The answering machine light flashed-- once, twice, three times. The message played and the room was spun straight to silence, all with the exception of the one harsh voice, the one harsh and painfully familiar voice. "Hey, Sora. ...It's Riku. Uh. Listen. Call me back when you get this, got it?"

Sora fell into the silence, sliding off to one side as Cloud continued to look blankly out the window. A half-assed job of a front yard and a pleasant suburban side-street-- nothing more, nothing less, and nothing really, truly, his. He knew that both he and Sora were hearing those words on replay, hearing his voice on replay, hearing "It's Riku, It's Riku, It's Riku" so many times over it could well be a broken record.

"You love him, remember?" Cloud asked quietly.

"Don't do that." Sora was back on the couch again, trying to pretend like he didn't want to just bury his head in his hands and forget the past month had ever happened.

"Why not? It's true, isn't it?"

Voice taking on a slight desperation, Sora hopped to his feet and strode over to the blonde once more. "Cloud, that was a while ago. He loves someone else. And then there's you..."

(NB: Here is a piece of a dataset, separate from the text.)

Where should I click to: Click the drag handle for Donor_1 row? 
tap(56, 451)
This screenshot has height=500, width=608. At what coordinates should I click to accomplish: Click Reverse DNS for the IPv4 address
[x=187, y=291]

He reached up, wrapped his arms carefully around Cloud's shoulders, cheek pressing softly against his back. Again, again, Sora did it all again, trying to get closer to Cloud and doing everything possible to make him understand because Sora couldn't put it to words without messing them up, without changing them into something they weren't supposed to be.

Since when did "I think I might possibly love you" turn into "Let the stupid phone ring, okay? We have nothing to say to each other anyway"?

Sora breathed out slowly, carefully-- breathed in, taking along Cloud's warmth and breath and faint cologne.

"Then there's me."

"Yeah, you. Stupid."

"Sora..." Cloud sighed. He really didn't want to get into it. It would mean more questions and more talking and more explaining than he wanted to do right then-- hell more than he ever wanted to do given an entire lifetime. "It's more complicated than you think."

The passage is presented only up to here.